An interesting diagram, and I wanted to be sure to credit ownership.
> > > 3) I think between bignums and tumblers, there is a middle category
> >> called multihumbers or something. These are the transfinite numbers.
> MarkM cleared this up. "Transfinitessimal," of course. The fact that
> the arithmetic works the same even with the .0. separators sort of
> surprises me. How do you make a diff that means "the next document"?
> I guess it has to be specific to the length of the server and author
> fields...but not actually a problem in the context of how these things
> are used in Xanadu.
Yes, _Literary Machines_ emphasized that a diff tumbler has no validity
without being associated with an address tumbler, formed into a SPAN
tuple. Now SPORGLs (spanning ORGLs) I'm still trying to figure out.

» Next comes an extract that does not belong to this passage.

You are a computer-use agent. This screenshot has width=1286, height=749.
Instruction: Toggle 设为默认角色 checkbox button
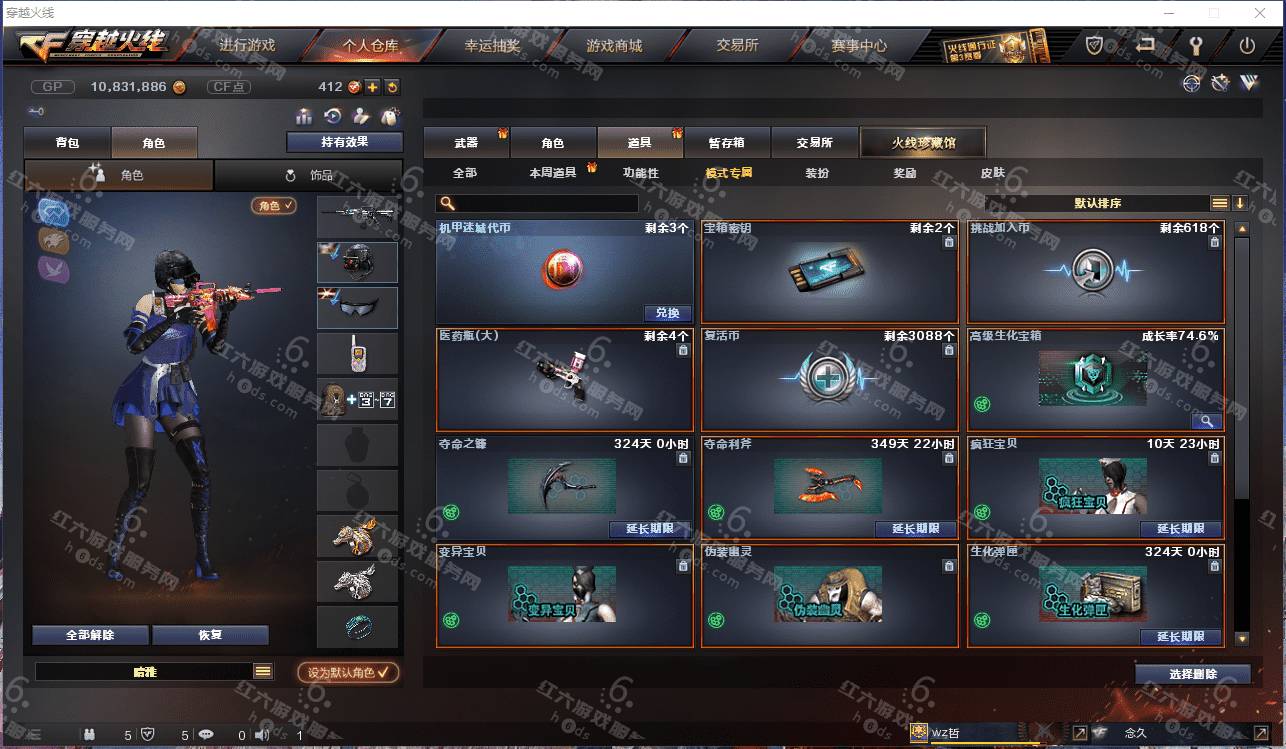coord(348,672)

> >[POOM picture] would be useful and I appreciate the suggestion. I've
> >created a pencil drawing where I bend the tumbler line 90 degrees, so
> >that the V-stream is horizontal and the I-stream is vertical, with a
> >POOM relating the two.
> >I haven't totally figured out -where- the V-stream and I-stream reside
> >on the tumbler line, whether within versions or in the subflooring
> >between versions and documents.
> !? I didn't think that V and I existed on the same tumbler line!
> I mean, sure they use the same number system, but they are two
> independent coordinates like X and Y. Or if they are somehow parts of
> the same space (I guessed that maybe the Istream fits in a piece of the
> V address space in order to give both V and I addresses to documents
> orgls), it's best to forget that when you make a POOM diagram.
Ah, yes I and V are both located along the granfilade, hence curving the
the tumbler line to form a 2-d graph. There is a I-stream subinterval
for each document (or maybe version of document), intermixed with the
V-streams for each version.
> >Yes, I've got that documents are empty POOMs
I mispoke; when a server or user is created, an empty POOM is hung under
their ID along the granfilade. That POOM is never used, except to
reserve that ID by existing. And when a document is created, they are
created empty and therefore an empty POOM is hung under there. But of
course when content is added, it ceases to be empty.
> > > Anyway, by convention, all the stuff mapped (by a document's orgl) at
> >> the beginning "half" of a document is
> >> characters, and all the stuff in the second half is orgls,
> >> representing links. Inside link-orgles there can be both characters
> >> and other orgles, depending on what the link is for.
> >How is the "half" represented? Literally a '5' digit in the tumbler
> >delineating a separate subinterval or something else?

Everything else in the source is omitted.